In einem der drei Tunnels fährt ein Zugschiff voraus. In diesem Tunnel werden die Boote von einem anderen Boot gezogen, maximal können 4 Boote angehängt werden. Als wir beim Tunnel ankommen, sind wir die einzigen, kein Wunder um diese Jahreszeit. Der Typ auf dem Zugboot meint es währe einfacher wenn wir mit eigenem Motor hinter ihm herfahren, wenn wir von ihm gezogen würden kämen wir ziemlich ins Pendeln, was bei der Breite des Tunnels ziemlich unangenehm werden könnte. Wir fahren also hinter ihm her. Da das Zugboot nur mit 5 Kmh fährt, will die fahrt durch den Tunnel nicht enden, sie dauert etwa eine Stunde. An der Decke des Tunnels befinden sich Stromschienen, das Zugboot ist wie bei einem Trolleybus mit den Leitungen verbunden.
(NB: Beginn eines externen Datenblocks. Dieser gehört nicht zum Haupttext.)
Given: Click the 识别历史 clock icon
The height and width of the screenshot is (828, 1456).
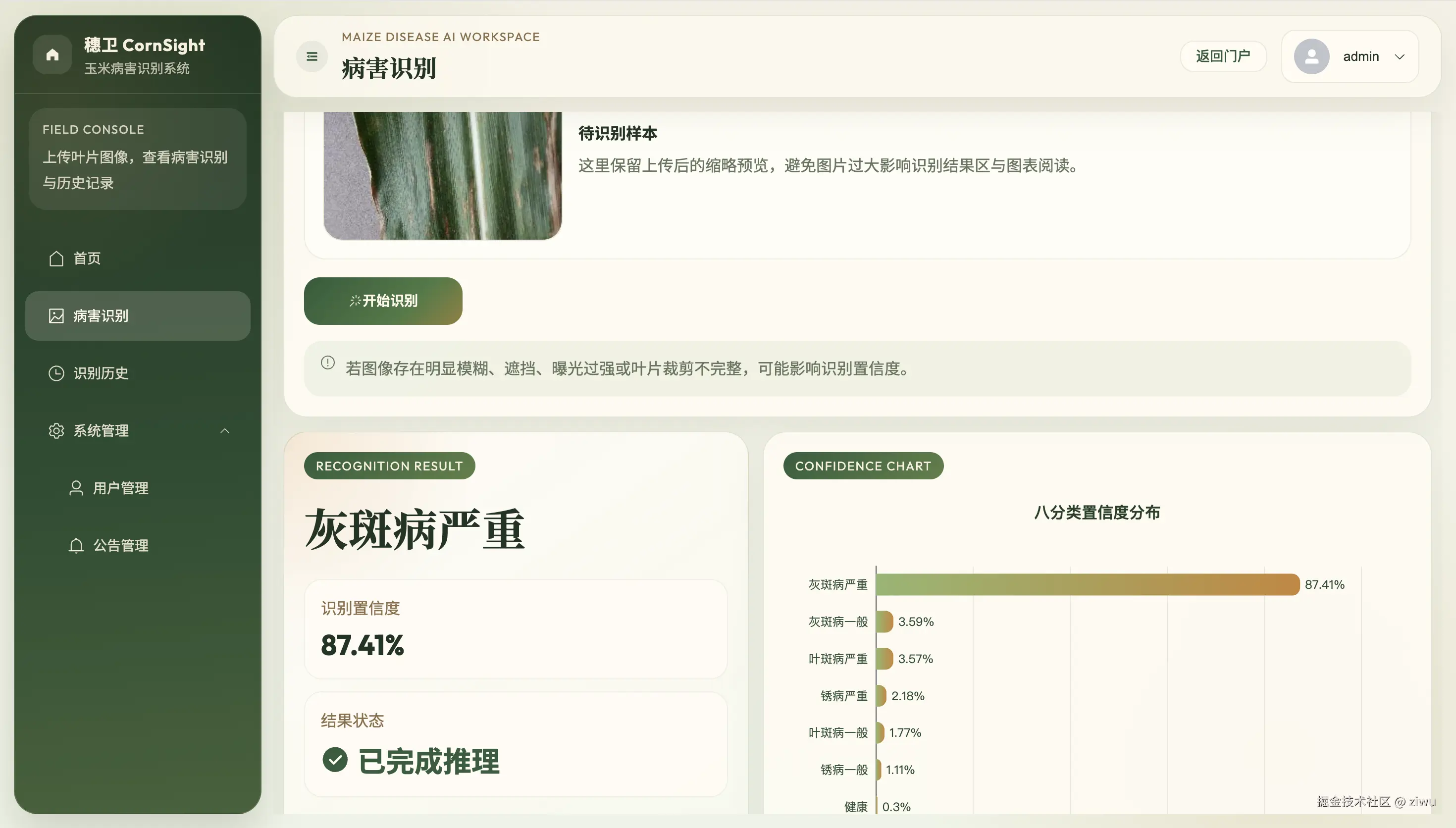Looking at the screenshot, I should [x=56, y=373].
Der eigentlich Antrieb vom Boot läuft über eine Kette die am Tunnelboden liegt.



Auch unzählige Brücken die auf alle möglichen und unmöglichen Arten gehoben, gedreht oder gekippt werden, meist noch von Hand, gibts zu sehen.




In Lyon hat Mami dann die Nase voll, sie will nach Hause. Sie war nun fast vier Wochen auf dieser eher unangenehmen Reise. Das unangenehme betrifft aber nur das Wetter ansonsten hatten's die drei ganz lustig. Es muss schon eine aussergewöhnliche Schwiegermutter sein, mit der man es so lange bei solchen Verhältnissen auf einem Boot aushält. Ich hab sogar gesehen wie Erni beim Abschied Tränen in den Augen hatte. Zugeben würd sie's ja nicht, aber ich hab's genau gesehen. Auch Rolf hat ein eher etwas verkrampftes Gesicht gemacht. Ich glaube zu ersten mal ist sowas wie Abschied empfunden worden.



Dann geht's weiter Richtung Süden. Am nächsten Morgen herrscht ziemlich Nebel, sie fahren trotzdem los. Nach einer Stunde herrscht nur noch Nebel. Ein weiterfahren ist zu gefährlich, Sie versuchen das Schiff so weit als möglich an Ufer zu Steuern, und Ankern dann. Bei diesem Manöver bemerken sie, das noch andere in Schwierigkeiten sind, denn plötzlich taucht aus dem nicht's ein Motorboot auf. Beim aufklären des Nebels wird allen etwas mulmig. Sie stellen fest, dass sie sich etwa 10 Meter von einem Brückenpfeiler entfernt befinden. Auch die nächste Schleuse ist nicht weit und was vorallem nicht weit ist, ist die Stelle wo der eigentliche Fluss um die Schleuse verläuft, mit kleinem Wasserfall und so, also nicht Schiffbar. Zum Glück haben sie frühzeitig angehalten. Es wäre unmöglich gewesen den Richtigen Weg zu finden. Nach dieser Erfahrung montiert Rolf den Radar, keine schlechte Idee. Sie versuchen dann auch nach Radar zu fahren, dies aber bei guter Sicht. Zum Glück, nach Radar fahren braucht schon etwas Training.

In Avignon bemerken wir dass vom Hafen den wir anfahren wollen nur noch die Poller übrig sind. Die Stege wurden beim letzten Hochwasser weggeschwemmt. Es ist unvorstellbar dass das Wasser so hoch stieg dass die, Stege oben aus den Pollern rutschen konnten. Die Poller sind etwa 6 Meter hoch. Ansonsten verläuft die weitere Reise ohne besondere Vorkommnisse, es ist schön und kalt, und wir kommen gut vorwärts da die Schleusen weit auseinander liegen. Die Hebebrücke vor Grau du Roi kommt näher, und wieder kommen Fragen auf, wie war das noch? Wir sind da drunter durch, aber was war da wie montiert. Beide schauen sich blöd an. Das darf doch nicht wahr sein, das hatten wir schon mal. Der Mistral bläst uns ziemlich schnell Richtung Brücke, und immer noch schauen sie blöd. Rolf verschwindet im Schiff, kommt wieder und sagt, dass letztes mal der Radar nicht oben war. Wie hat er das rausbekommen. Ganz einfach, er hat auf dem Compi die Fotos vom letzten Jahr nachgeschaut. Jetzt muss es aber schnell gehen, Erni versucht das Schiff ruhig zu halten und Rolf demontiert den Radar. Genau gesagt bleibt nur noch Zeit die vordere Halterung zu lösen und ihn nach hinten wegzukippen. Wir befinden uns unmittelbar vor der Brücke, als Erni noch schnell den Holzplock mit dem provisorisch montierten Navigationslicht demontiert. Und schon sind wir unter der Brücke, Rolf zögert, Erni sagt es reicht, obwohl sie auch diesmal bestimmt nicht sehen kann ob es wirklich reicht, aber es reicht, wenn auch wie letztes mal ganz knapp. Rolf hat im vornherein mit Spano telefoniert, wir haben da einen Platz in der Werft, wo die restlichen Arbeiten gemacht werden sollen.